═══ DATA EXTRACTS ═══

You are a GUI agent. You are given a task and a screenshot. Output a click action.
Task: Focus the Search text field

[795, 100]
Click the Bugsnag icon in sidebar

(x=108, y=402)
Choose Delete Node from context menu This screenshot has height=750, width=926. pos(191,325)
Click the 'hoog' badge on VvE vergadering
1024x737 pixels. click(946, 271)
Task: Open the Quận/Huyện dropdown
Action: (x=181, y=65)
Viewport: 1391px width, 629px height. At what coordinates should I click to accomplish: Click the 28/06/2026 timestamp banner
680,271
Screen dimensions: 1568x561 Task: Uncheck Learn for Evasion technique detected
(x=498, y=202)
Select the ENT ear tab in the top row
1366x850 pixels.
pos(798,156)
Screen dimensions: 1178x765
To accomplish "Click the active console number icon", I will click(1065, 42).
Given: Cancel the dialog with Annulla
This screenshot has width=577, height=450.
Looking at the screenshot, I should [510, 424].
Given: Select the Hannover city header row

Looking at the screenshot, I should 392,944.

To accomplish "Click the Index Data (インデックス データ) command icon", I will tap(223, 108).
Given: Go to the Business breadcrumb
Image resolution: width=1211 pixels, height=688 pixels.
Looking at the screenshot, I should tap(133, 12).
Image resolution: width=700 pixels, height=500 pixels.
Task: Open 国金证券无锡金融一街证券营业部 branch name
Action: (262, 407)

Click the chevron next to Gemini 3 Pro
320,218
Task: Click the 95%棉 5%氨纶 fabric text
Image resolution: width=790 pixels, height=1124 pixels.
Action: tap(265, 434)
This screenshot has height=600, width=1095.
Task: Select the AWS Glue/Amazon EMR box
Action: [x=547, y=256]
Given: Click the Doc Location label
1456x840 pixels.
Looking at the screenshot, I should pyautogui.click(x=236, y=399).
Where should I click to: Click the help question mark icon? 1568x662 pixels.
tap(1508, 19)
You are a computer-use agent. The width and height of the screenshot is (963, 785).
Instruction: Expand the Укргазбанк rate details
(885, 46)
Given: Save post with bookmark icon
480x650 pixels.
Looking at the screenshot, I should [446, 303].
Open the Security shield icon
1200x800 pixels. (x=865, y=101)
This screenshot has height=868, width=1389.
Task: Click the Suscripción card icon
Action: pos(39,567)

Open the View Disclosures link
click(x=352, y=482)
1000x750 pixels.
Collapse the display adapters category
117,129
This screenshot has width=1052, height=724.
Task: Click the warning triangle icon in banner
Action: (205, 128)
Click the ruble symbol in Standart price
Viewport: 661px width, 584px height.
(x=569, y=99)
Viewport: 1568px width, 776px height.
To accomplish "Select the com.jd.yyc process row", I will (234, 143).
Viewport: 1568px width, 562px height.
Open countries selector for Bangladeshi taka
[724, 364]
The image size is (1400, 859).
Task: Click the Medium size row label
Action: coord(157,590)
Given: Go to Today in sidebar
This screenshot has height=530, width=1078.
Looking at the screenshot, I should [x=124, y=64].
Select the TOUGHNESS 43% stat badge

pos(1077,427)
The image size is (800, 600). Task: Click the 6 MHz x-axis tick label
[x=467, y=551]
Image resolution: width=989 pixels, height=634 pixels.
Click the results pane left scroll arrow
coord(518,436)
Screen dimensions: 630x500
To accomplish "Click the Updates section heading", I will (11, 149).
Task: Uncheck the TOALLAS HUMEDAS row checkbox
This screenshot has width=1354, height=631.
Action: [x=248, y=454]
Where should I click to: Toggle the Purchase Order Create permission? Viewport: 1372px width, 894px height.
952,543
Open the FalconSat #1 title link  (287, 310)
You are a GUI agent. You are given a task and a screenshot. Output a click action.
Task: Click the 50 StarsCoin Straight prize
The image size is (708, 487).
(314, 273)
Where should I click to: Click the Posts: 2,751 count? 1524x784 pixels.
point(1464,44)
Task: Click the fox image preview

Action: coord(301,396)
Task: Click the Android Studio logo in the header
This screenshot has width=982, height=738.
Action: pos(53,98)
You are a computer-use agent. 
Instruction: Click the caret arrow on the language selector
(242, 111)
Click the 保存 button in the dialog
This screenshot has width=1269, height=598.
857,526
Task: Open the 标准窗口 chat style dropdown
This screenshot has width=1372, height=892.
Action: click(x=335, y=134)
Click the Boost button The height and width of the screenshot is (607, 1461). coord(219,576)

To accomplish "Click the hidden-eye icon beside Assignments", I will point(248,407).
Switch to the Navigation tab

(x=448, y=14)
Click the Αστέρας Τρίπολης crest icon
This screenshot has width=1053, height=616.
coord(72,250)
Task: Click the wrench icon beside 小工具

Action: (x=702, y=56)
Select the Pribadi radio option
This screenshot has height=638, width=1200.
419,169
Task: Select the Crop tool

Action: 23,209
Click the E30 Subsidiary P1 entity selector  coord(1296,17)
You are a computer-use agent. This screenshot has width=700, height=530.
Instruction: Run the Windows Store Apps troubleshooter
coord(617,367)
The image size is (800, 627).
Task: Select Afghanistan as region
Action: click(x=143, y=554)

═══

● **TASK REQUIREMENTS**: Lines containing the word "will" must be found in the data above and copied.

● **SOLUTION TO THIS PROBLEM**:
To accomplish "Click the active console number icon", I will click(1065, 42).
To accomplish "Click the Index Data (インデックス データ) command icon", I will tap(223, 108).
To accomplish "Select the com.jd.yyc process row", I will (234, 143).
To accomplish "Click the Updates section heading", I will (11, 149).
To accomplish "Click the hidden-eye icon beside Assignments", I will point(248,407).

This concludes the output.